Cultura

Monkey Week 2016 echa el cierre con récord de asistencia

La séptima edición del festival ha supuesto un aumento considerable de afluencia en todos los escenarios repartidos por la ciudad

Monkey Week 2016 echa el cierre con récord de asistencia
A. GUILLÉN Sevilla - Actualizado: Guardado en:

A falta de que se ofrezcan cifras oficiales definitivas, ya se puede decir que la séptima edición de Monkey Week, la primera en su nuevo emplazamiento, ha sido todo un éxito y ha sobrepasado con creces las estimaciones más optimistas. El primer dato que canta el balance positivo ha sido la venta de abonos y entradas de día, que aunque la organización no ha dado los números de esta edición, sí que ha adelantado que se ha aumentado considerablemente la afluencia en todos los espacios. Todavía está por ver también que las asociaciones de hosteleros así como hoteles, ofrezcan sus números sobre ocupación, pernoctaciones y volumen de ventas durante la cita, aunque también se esperan unas cifras más que positivas.

Monkey Brain

La jornada del sábado arrancó bien temprano con la última de las jornadas profesionales del festival, uno d elos puntos fuertes de la cita, que presenta una clara vocación de situarse como foro imprescindible para los profesionales de la industria musical. Las Jornadas Profesionales Monkey Brain 2016, han supuesto un paso más en su intención de provocar estos encuentros a través de sesiones de networking, speedmeetings, cócteles y otras actividades similares que fomentan el diálogo y el desarrollo entre agentes del sector.

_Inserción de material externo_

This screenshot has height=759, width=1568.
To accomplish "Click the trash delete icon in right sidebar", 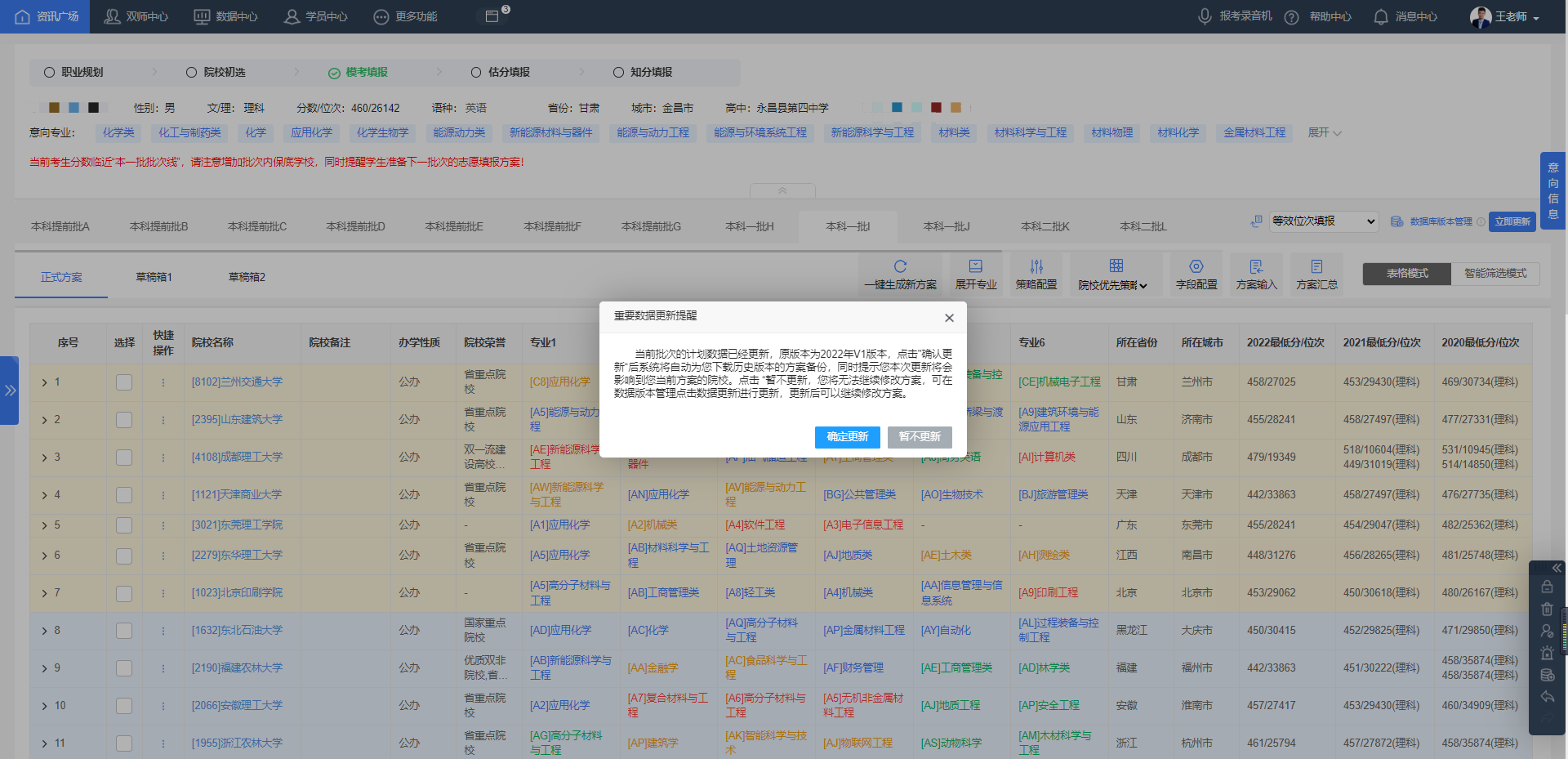I will [1547, 609].
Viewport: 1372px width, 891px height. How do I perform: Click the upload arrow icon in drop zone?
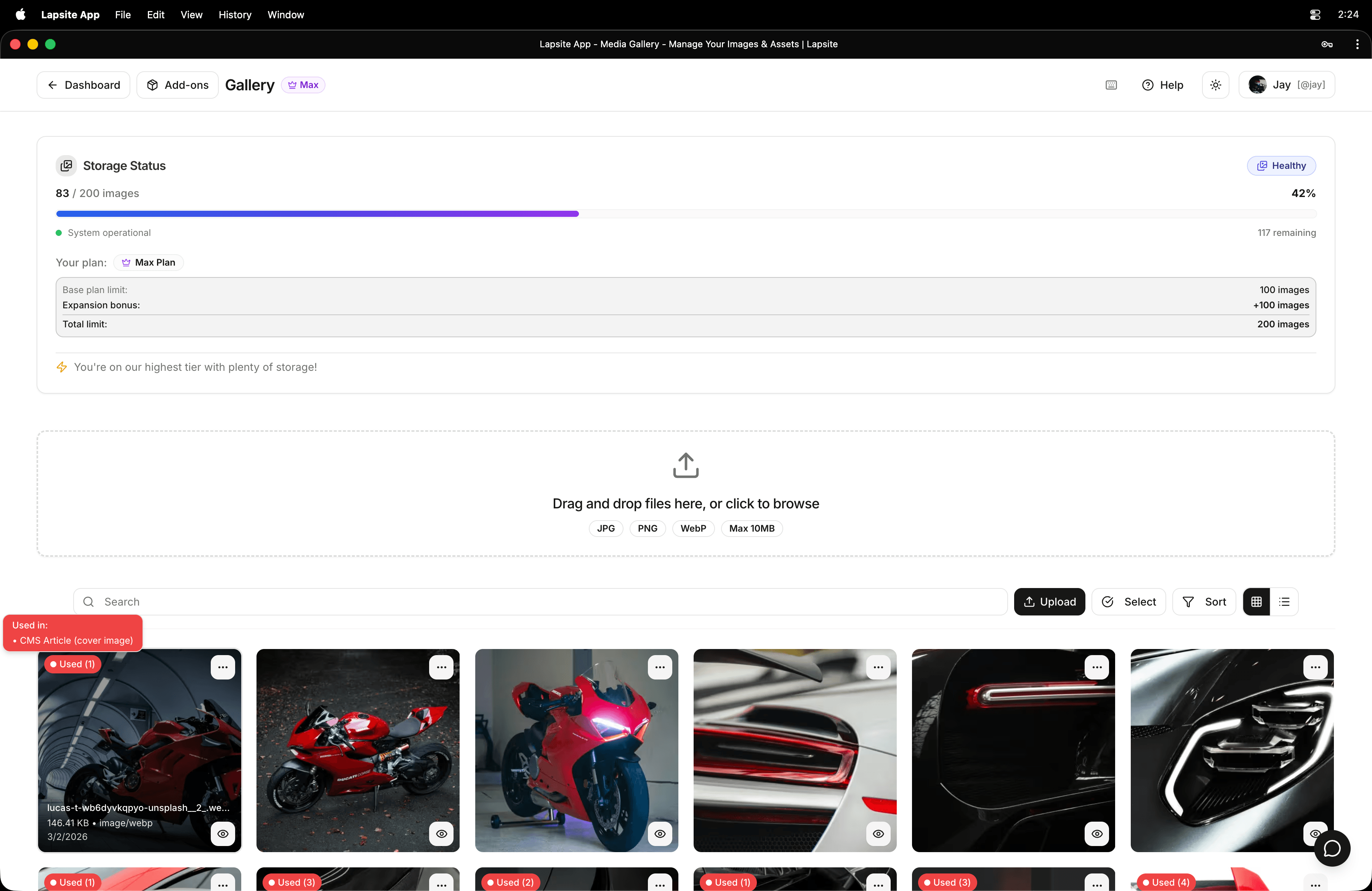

A mediodía arrancaban la mayoría de escenarios repartidos por la ciudad. El encargado de abrir la espectacular pista de coches de choque fue nada menos que Pájaro, que consiguió congregar a una multitud que se apegotonó con entusiasmo dentro y en los alrededores del recinto. Andrés Herrera, actual patriarca de los rockeros sevillanos, abrió una tarde inmarcesible con las coreadas canciones de su flamante «He matado al ángel», aunque tampoco faltaron temas de su anterior «Santa Leone» y momentos para recordar a su otrora jefe de filas, don Silvio Fernández. El espectacular clima de la tarde se llenó con los sones de bandas, como los locales Milkyway Express, que abarrotaron el escenario gratuito de la Alameda.

Poco antes de las siete de la tarde una cola considerable se formaba a la entrada del escenario ubicado en el parking del Hotel Patio de la Cartuja para ver a los esperados Bengalas, y lo propio ocurría al filo de las ocho de la tarde en la sala Fun Club para ver sobre el escenario a la chilena Soledad Vélez. También locales, Miraflores, recibían el calor de la parroquia al inicio de su concierto en la sala Hollyday, que coincidió con el cierre de esta edición. Por delante quedaban todavía más de una decena de conciertos repartidos entre varia salas de la Alameda y las cercanas Sala X y La Calle.

Quejas vecinales

El contrapunto al entusiasmo despertado por Monkey Week entre los aficionados a la música en directo y los contentos comerciantes de la zona, vino por parte de los vecinos de la Alameda, que se muestran menos entusiastas con la cita y el ajetreo correspondiente que ha generado. Una señora vecina del barrio llamó a esta redacción para exponer sus quejas alegando que le retumbaba toda la casa y explicando que su padre, una persona mayor afectada por una enfermedad coronaria grave, se había visto muy perjudicado por el ruido y todas las molestias ocasionadas por el festival.

Como quiera que se acojan las diferentes valoraciones, todo parece apuntar que Monkey Week volverá el próximo año a Sevilla con miras a convertirse en el festival indie más importante del país.